Debatte: Wer gewinnt Windkraft-Streit?. Gegner und Befürworter erneuerbarer Energien lieferten sich einen spannenden Schlagabtausch, um Bürger zu überzeugen.

Von Edith Mauritsch. Erstellt am 18. Januar 2019 (05:32)
W.E.B.
Die Fotomontage der W.E.B. zeigt den Blick vom südöstlichen Ende der Siedlung „Am Hofstadl“ zum geplanten Windpark. Der Abstand zu den Windkraftanlagen liegt zwischen 1,6 km und 2,8 km.

Nur noch wenige Tage bis zur Bürgerbefragung und Windradbefürworter sowie -gegner legen sich mächtig ins Zeug, um die Bevölkerung mit ihren jeweiligen Argumenten zu überzeugen.

Die W.E.B. bot bei ihrer Informationsveranstaltung mit Alexander Simader, Klima- und Energie-Modellregionmanager, und Peter Molnar gleich zwei Moderatoren auf. Molnar versuchte mit einer emotionalen Brandrede, die Besucher von der Notwendigkeit des Umstieges auf erneuerbare Energien zu überzeugen und bemühte für die Gegner sogar das „Florianiprinzip“.

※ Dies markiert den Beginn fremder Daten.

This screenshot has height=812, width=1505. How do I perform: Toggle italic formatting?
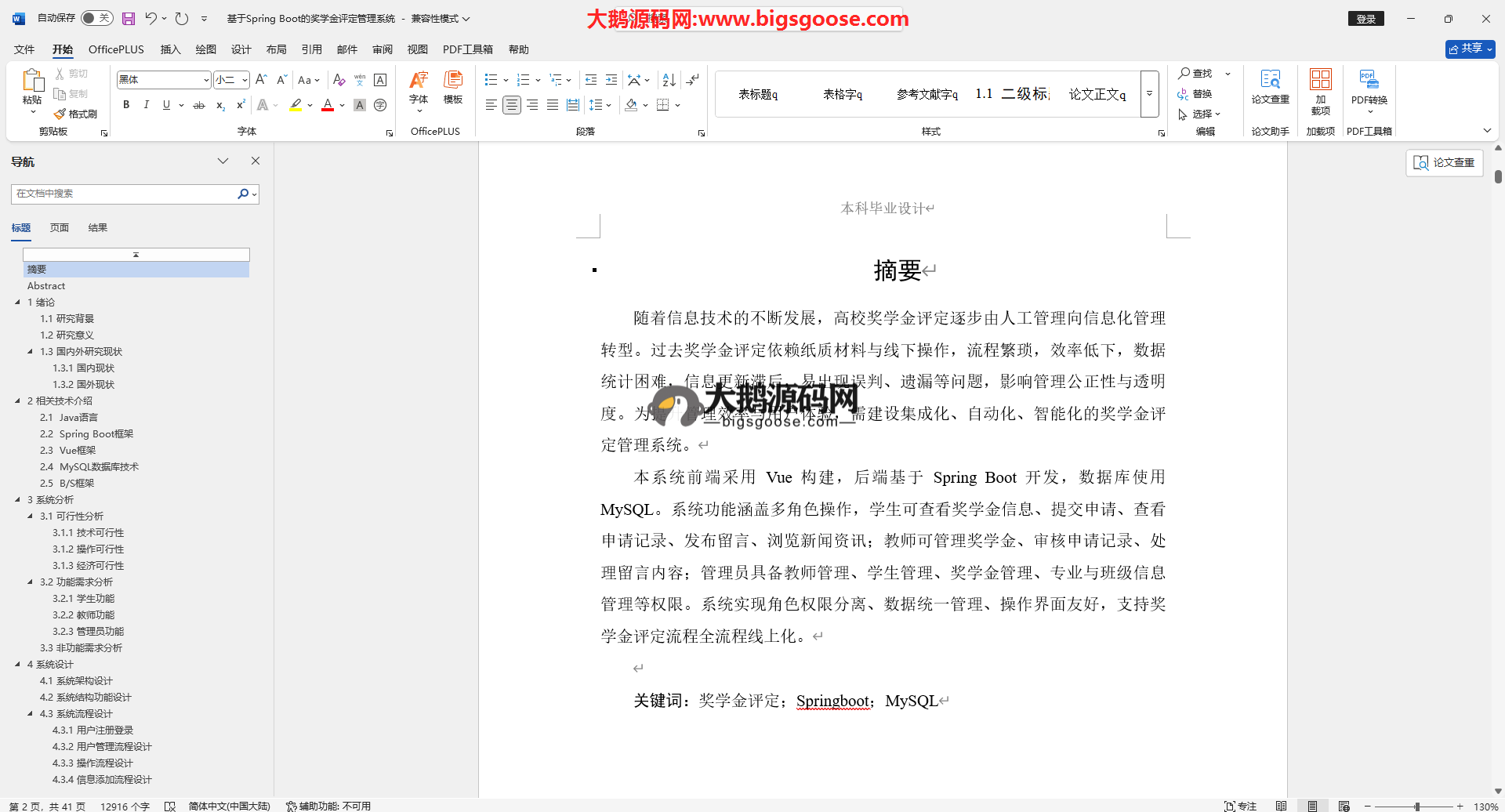tap(146, 105)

„Derzeit beträgt der Anteil der Windenergie 12 %, bis 2030 soll der Prozentsatz auf 26 steigen, um die Klimaziele zu erreichen. Das bedeutet rund 1.000 neue Anlagen“, fasst Molnar zusammen. Arnold Kainz, Leiter der Projektierungsabteilung des Betreibers, legt unaufgeregt die fachlichen Details zum geplanten Windpark IV vor. Insgesamt ist es eine Fülle von Zahlen und Statistiken, die transportiert wurden. Kernaussage: Der Umstieg auf erneuerbare Energie ist notwendig, um den Klimawandel abzuwenden.

Mauritsch
FP-Landtagsabgeordneter Dieter Dorner (l.) berichtete beim Bürgercafé über ähnliche Erfahrungen in Untersiebenbrunn. Die Mitglieder der Bürgerinitiative, hier mit Sprecherin Edith Pawlik (3.v.l.), setzten auf persönliche Gespräche mit den Besuchern.

Die anschließende Diskussion erfolgte überraschend ruhig, auch wenn Hardliner unter den Gegnern höflich, aber bestimmt „abgestellt“ wurden. Dass hier mehr Befürworter als Kritiker anwesend waren, ließ sich vom spontanen Szenenapplaus ableiten. Mit dabei waren auch einige Mitglieder des Gemeinderates, VP-Bürgermeister Herbert Stipanitz war nicht unter ihnen.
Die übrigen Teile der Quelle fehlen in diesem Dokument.